Nonlinear model In the GAM model, only volatile acidity has degrees of freedom equal to 1, indicating a linear association, while smoothing splines are applied to all other 10 variables.

The results showed that alcohol, citric acid, residual sugar, sulfate, fixed acidity, volatile acidity, chloride and total sulfur dioxide were significant predictors (P value <0.05).

Overall, these variables explained 39.1% of the total variation in wine quality. A confusion matrix using the test data showed that GAM had an accuracy of 0.76 (95%CI: 0.72-0.80) and an ROC of 0.829.

The MARS model shows that when maximizing ROC we include 5 terms among 11 predictors with nprune equal to 5 and degree 2. Together, these predictors and hinge functions explained 32.2% of the total variance. According to MARS output, the three most important predictors are total sulfur dioxide, alcohol, and sulfate.

When the MARS model was applied to the test data, the accuracy was 0.75 (95%CI: 0.72, 0.80) and the ROC was 0.823. We also performed a KNN model for classification. When k equals 22, ROC is maximized. The accuracy of KNNmodel is 0.63 (95%CI: 0.59-0.68) and the ROC is 0.672.

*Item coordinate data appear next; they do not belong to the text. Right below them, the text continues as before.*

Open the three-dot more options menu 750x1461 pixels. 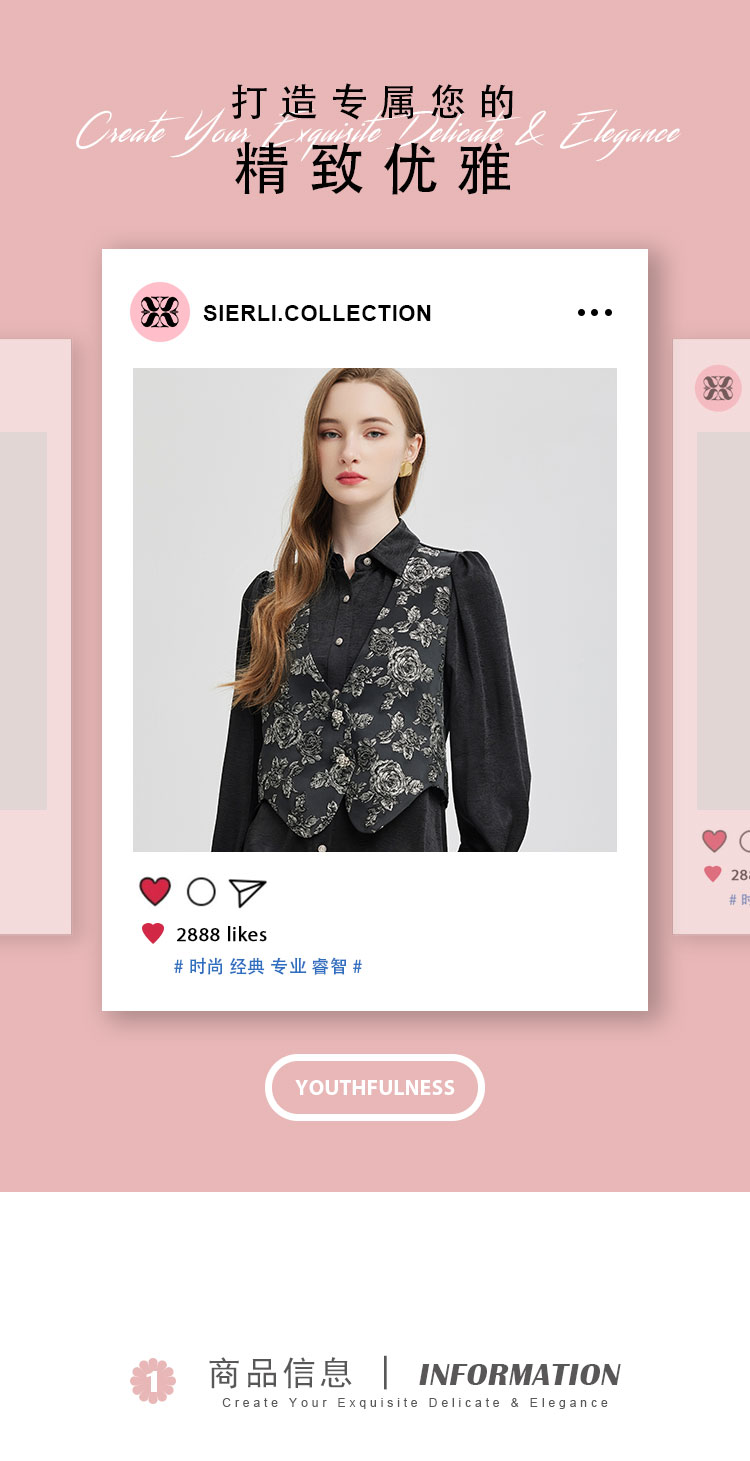click(x=595, y=313)
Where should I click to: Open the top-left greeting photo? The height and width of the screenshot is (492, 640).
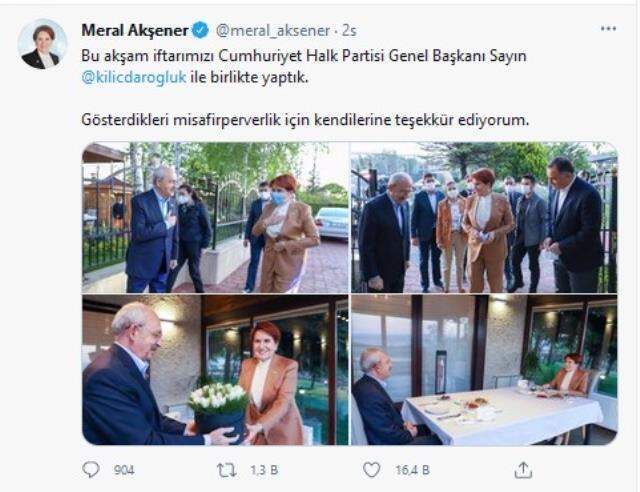(216, 217)
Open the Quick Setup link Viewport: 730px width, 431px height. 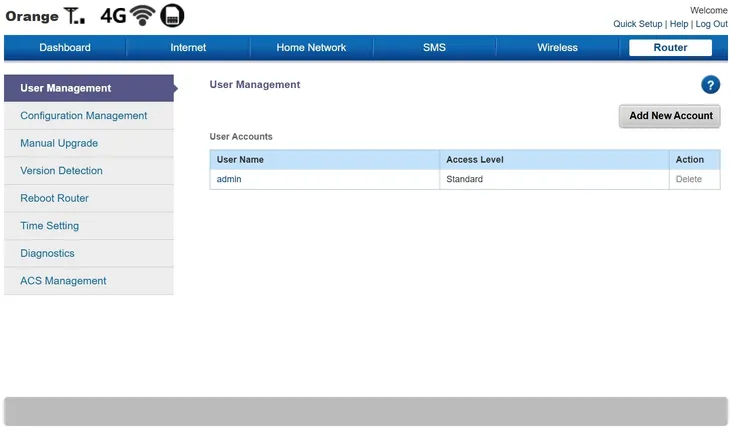[x=638, y=24]
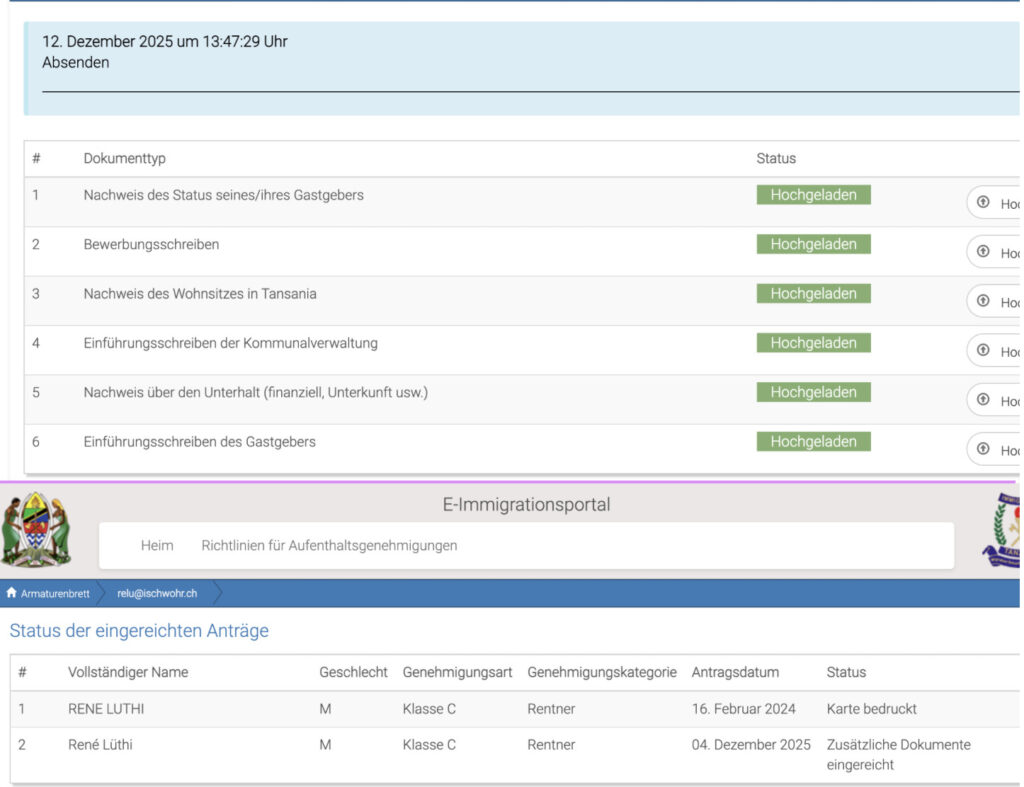Screen dimensions: 1024x787
Task: Click the Tanzania coat of arms logo
Action: click(x=36, y=529)
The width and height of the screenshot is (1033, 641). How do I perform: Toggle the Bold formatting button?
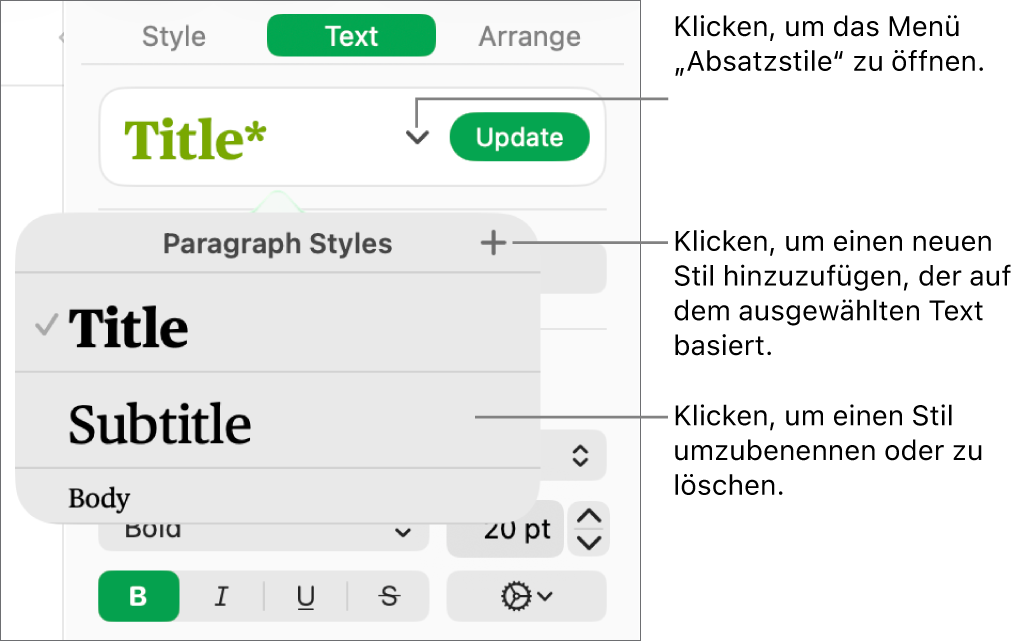coord(138,596)
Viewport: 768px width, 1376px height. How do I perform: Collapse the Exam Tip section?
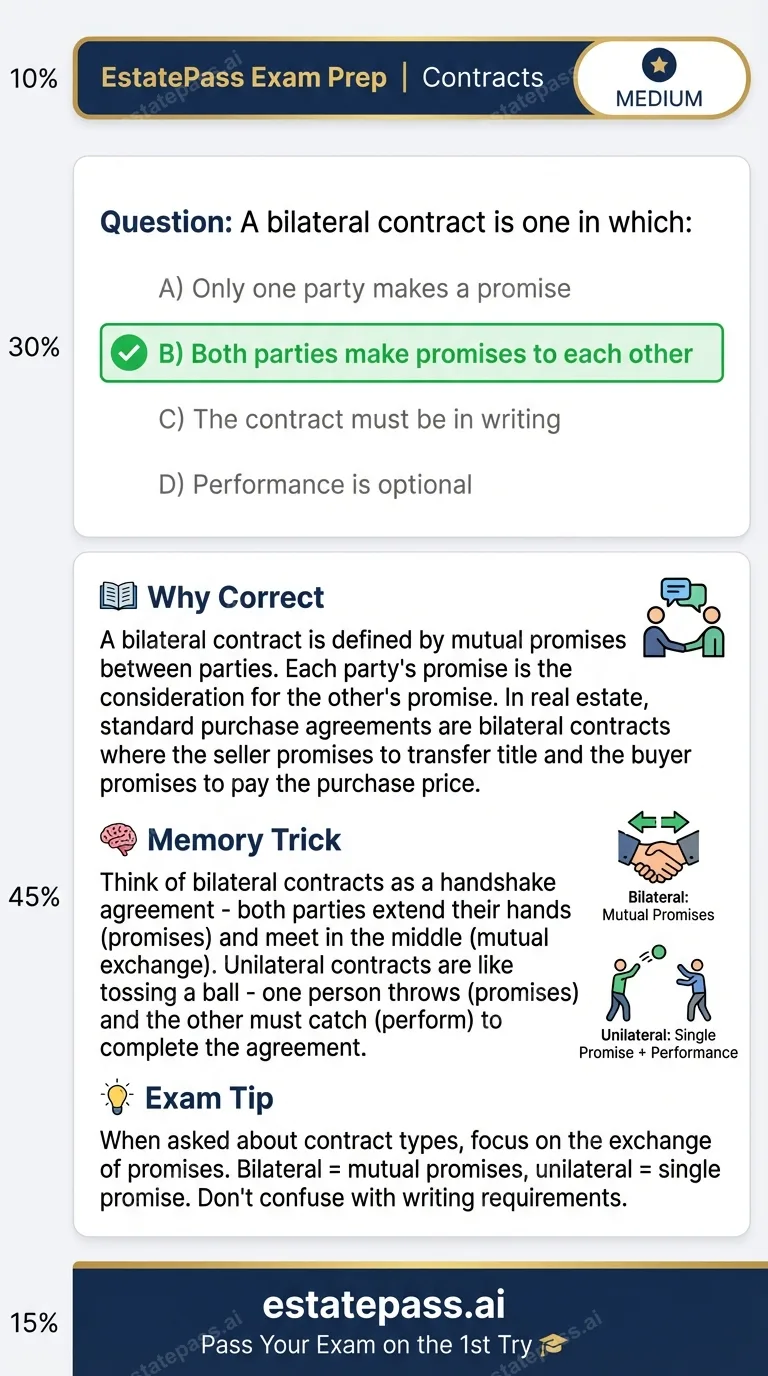208,1097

The advantage of GAM and MARS is that both models are nonparametric and capable of handling highly complex nonlinear relationships. Specifically, MARS models can include potential interactions in the model. However, limitations of both models are due to model complexity, time-consuming calculations, and a high tendency to overfit. For the KNN model, when k is large, the prediction may be inaccurate.

Tree method

Based on the classification tree, the final tree size when maximizing AUC is 41. The test error rate was 0.24 and the ROC was 0.809. The accuracy of this classification tree was 0.76 (95%CI: 0.72-0.80). We also conducted a random forest approach to study the importance of variables. Therefore, alcohol is the most important variable, followed by sulfate, volatile acidity, total sulfur dioxide, density, chloride, fixed acidity, citric acid, free sulfur dioxide and residual sugar. pH is the least important variable. For the random forest model, the test error rate was 0.163, the accuracy rate was 0.84 (95%CI: 0.80-0.87), and the ROC was 0.900. A potential limitation of tree methods is that they are sensitive to changes in the data, i.e., small changes in the data may cause larger changes in the classification tree.

Model comparison

After the models were built, we performed model comparisons based on the training and testing performance of all models. The table below shows the cross-validated classification error rate and ROC for all models. In the results, the random forest model has the largest AUC value, while the KNN has the smallest. Therefore, we selected the random forest model as the best predictive classification model for our data. Based on the random forest model, alcohol, sulfate, volatile acidity, total sulfur dioxide, and density were the top 5 significant predictors that helped us predict wine quality classification. Such findings are in line with our expectations since factors such as alcohol, sulfates, and volatile acidity may determine the flavor and mouthfeel of wine. When looking at the summary of each model, we realized that the KNN model had the lowest AUC value and the highest test classification error rate of 0.367. The other nine models had similar AUC values of approximately 82%.

The model building process showed that alcohol, sulfates, volatile acidity, total sulfur dioxide, and density were the top 5 significant predictors of wine quality classification in the training dataset. We selected the random forest model because it had the largest AUC value and the lowest classification error rate. The model also performs well on the test dataset. Therefore, this random forest model is an effective method for wine quality classification.